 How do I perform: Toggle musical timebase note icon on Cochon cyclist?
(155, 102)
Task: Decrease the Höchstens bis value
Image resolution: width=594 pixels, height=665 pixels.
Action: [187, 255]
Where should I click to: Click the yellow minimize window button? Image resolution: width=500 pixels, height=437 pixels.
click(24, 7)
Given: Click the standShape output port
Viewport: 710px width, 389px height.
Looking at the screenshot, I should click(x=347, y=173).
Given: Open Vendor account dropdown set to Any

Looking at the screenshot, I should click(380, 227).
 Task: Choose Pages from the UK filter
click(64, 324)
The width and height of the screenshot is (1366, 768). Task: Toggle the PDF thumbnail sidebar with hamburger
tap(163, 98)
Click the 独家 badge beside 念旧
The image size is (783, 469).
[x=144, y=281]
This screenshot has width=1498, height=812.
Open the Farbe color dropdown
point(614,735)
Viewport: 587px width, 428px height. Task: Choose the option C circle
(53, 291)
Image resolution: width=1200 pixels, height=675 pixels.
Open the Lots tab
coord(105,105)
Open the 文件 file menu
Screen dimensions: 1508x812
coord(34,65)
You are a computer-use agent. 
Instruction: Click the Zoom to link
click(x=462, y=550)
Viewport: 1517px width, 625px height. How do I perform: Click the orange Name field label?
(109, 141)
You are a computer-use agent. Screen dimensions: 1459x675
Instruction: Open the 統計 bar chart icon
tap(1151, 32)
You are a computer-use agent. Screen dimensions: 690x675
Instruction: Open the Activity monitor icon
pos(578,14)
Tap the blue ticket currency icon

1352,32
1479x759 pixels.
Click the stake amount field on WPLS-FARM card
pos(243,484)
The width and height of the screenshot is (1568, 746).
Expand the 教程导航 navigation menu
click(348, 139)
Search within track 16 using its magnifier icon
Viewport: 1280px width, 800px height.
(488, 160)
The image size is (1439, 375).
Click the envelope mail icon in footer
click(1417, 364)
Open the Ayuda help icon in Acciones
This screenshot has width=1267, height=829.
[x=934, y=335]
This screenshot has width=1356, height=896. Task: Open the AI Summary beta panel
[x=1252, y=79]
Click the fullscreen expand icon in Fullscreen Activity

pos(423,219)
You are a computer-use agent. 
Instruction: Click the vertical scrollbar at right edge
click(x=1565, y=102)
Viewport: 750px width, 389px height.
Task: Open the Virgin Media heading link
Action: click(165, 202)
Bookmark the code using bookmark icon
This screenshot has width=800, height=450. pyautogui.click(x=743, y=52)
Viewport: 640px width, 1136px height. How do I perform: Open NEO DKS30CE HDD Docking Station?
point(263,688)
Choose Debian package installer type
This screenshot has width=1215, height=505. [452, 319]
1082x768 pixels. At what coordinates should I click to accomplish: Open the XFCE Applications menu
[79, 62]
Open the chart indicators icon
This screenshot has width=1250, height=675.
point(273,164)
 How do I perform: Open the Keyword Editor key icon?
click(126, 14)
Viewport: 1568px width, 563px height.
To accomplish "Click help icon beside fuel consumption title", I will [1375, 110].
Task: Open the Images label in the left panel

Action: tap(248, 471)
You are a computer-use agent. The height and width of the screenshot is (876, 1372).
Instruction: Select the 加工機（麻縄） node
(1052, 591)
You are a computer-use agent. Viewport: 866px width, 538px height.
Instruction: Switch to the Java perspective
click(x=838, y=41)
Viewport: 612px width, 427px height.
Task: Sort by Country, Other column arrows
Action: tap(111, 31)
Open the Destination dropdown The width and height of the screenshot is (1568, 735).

**Problem**
Out of the data above, transcribe exactly and only the lines starting with the line that has "You are a computer-use agent. Screen dimensions: 1459x675" and going on through the line that has "1479x759 pixels.", both included.

**Written response**
You are a computer-use agent. Screen dimensions: 1459x675
Instruction: Open the 統計 bar chart icon
tap(1151, 32)
You are a computer-use agent. Screen dimensions: 690x675
Instruction: Open the Activity monitor icon
pos(578,14)
Tap the blue ticket currency icon

1352,32
1479x759 pixels.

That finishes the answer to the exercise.